At the completion of this training, the students should have the skills needed to follow their location’s excavation safety policies and comply with OSHA regulations.

To fulfill this role, competent persons must understand:

  • OSHA requirements pertaining to excavations.

    Excavation Competent Person Trench Class - soil samples 2

    Excavation Competent Person Training - Examining Soil Samples

  • Basic excavation terminology.
  • Cave-in causes and indicators.
  • Soil mechanics (cohesion and friction)
  • Types of soils (solid rock, A, B, C)
  • Selection and installation of protective systems
  • De-watering strategies and systems
  • Managing hazardous atmospheres
  • Safety policies
  • Inspections

This course is designed to meet a variety of safety requirements including those promulgated by OSHA, the Department of Energy, and the US Army Corps of Engineers.

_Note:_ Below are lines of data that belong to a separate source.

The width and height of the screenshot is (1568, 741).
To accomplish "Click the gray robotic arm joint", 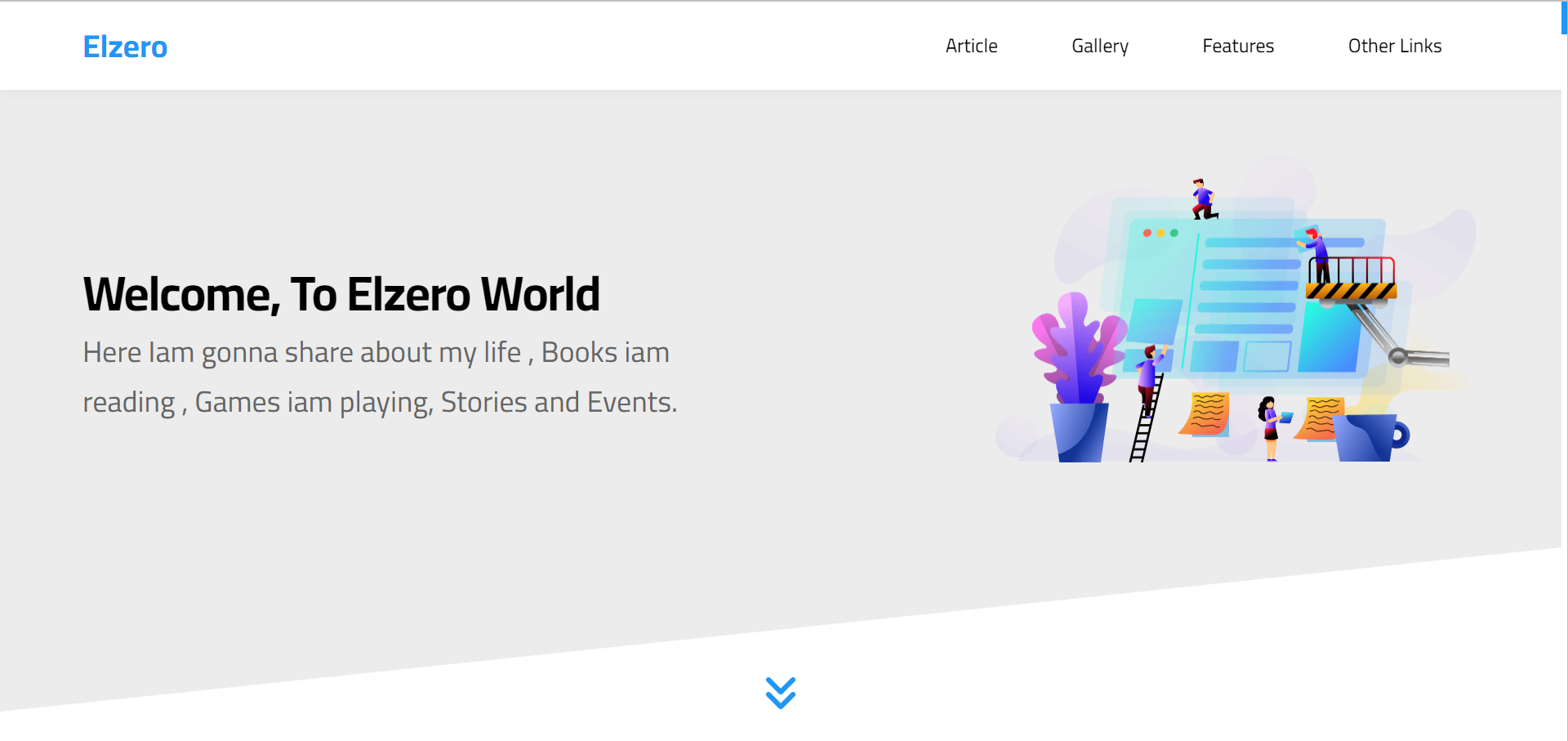I will point(1397,356).
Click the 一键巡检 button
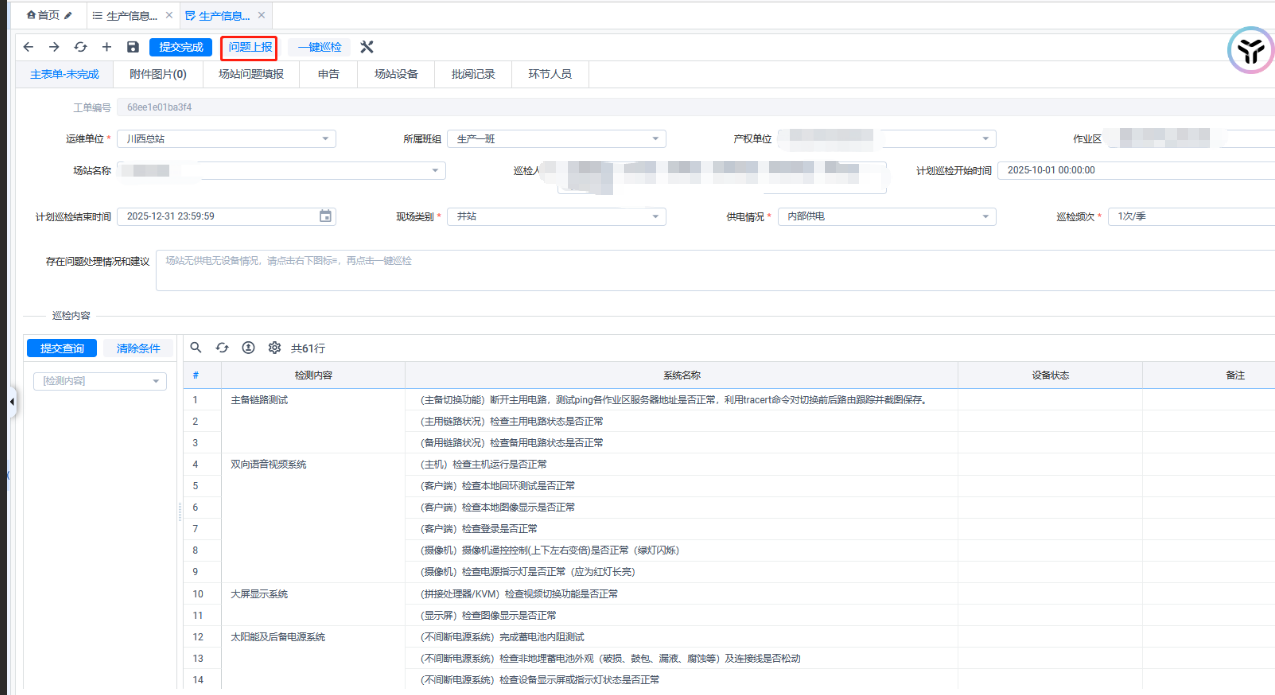Image resolution: width=1275 pixels, height=695 pixels. [319, 47]
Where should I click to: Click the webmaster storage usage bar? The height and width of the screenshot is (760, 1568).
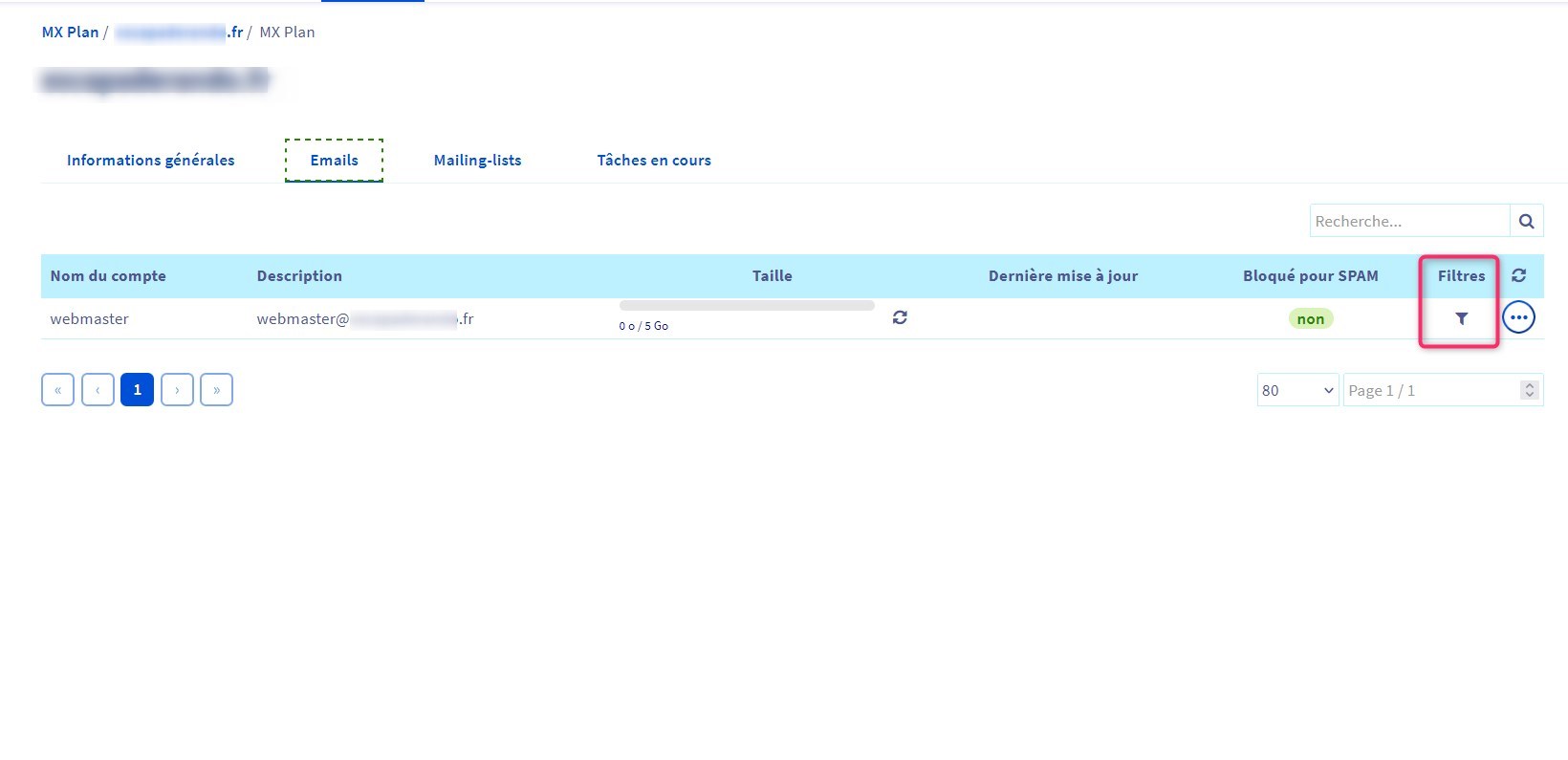747,306
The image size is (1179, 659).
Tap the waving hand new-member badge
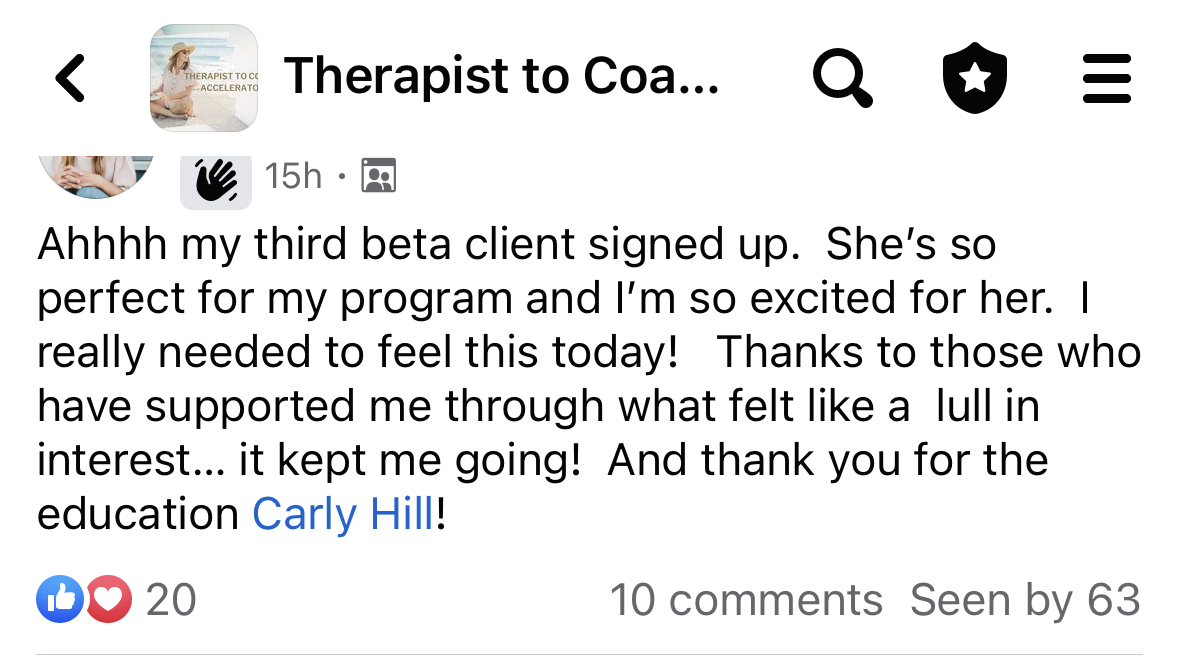coord(216,174)
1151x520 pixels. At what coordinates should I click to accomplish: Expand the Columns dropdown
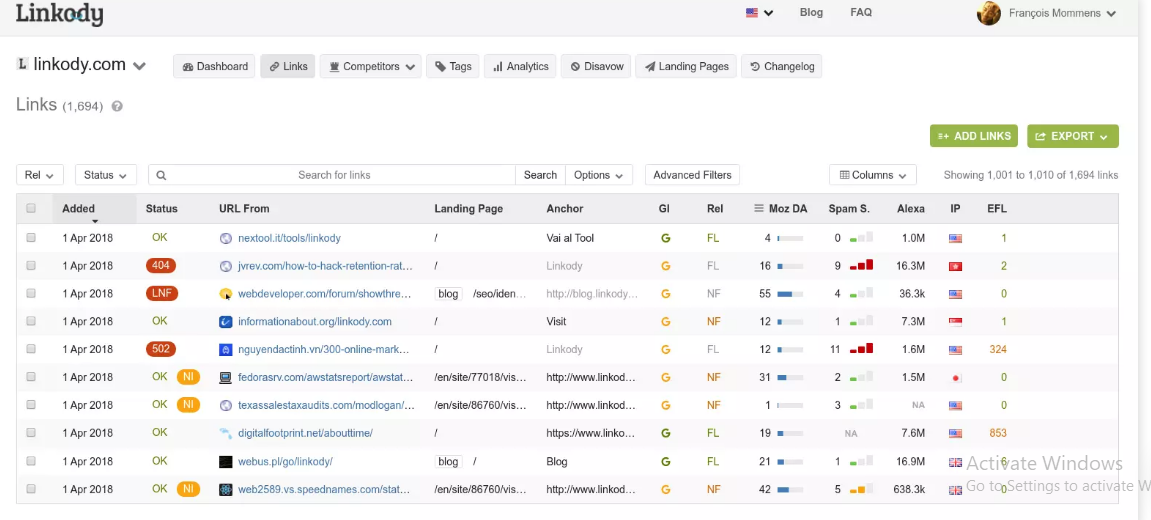click(x=872, y=175)
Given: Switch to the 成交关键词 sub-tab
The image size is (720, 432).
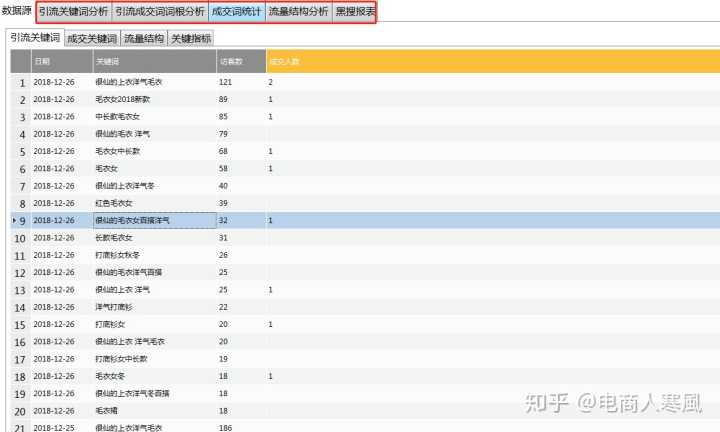Looking at the screenshot, I should (x=92, y=38).
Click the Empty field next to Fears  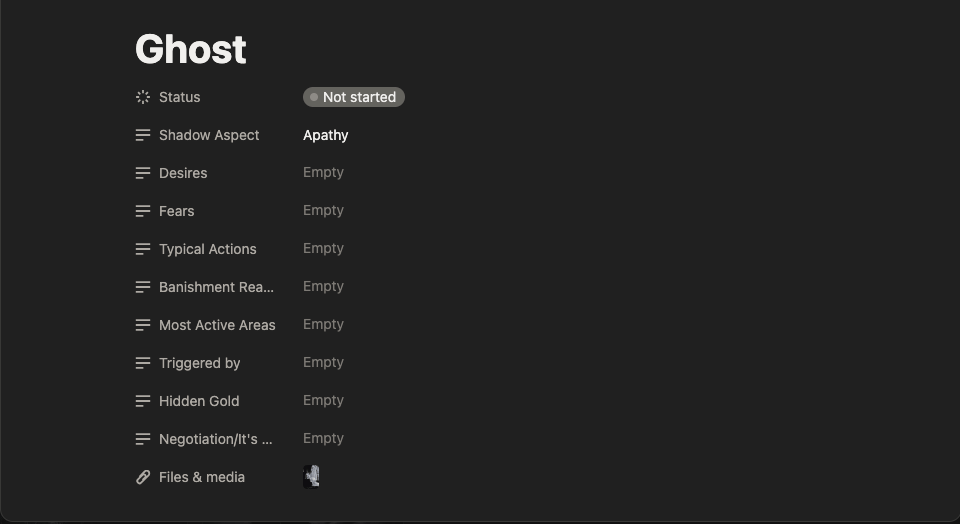pos(323,211)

There are no formal prerequisites but most students will have an understanding of basic construction safety principles.


At the end of this class the students should be able to:
  1. Identify excavation hazards.
  2. Summarize the content and scope of the OSHA excavation standards.
  3. Calculate the approximate lateral earth pressure.
  4. Identify signs of soil failure in or around the dig site.
  5. Protect employees from falling rocks and soil.
  6. Select and install protective systems in accordance with the manufacturer’s requirements.
  7. Construct benches and slopes in accordance with tabulated data.
  8. Control or eliminate water and atmospheric hazards.
  9. Ensure that workers have adequate means of access and egress.
  10. Properly plan for emergencies.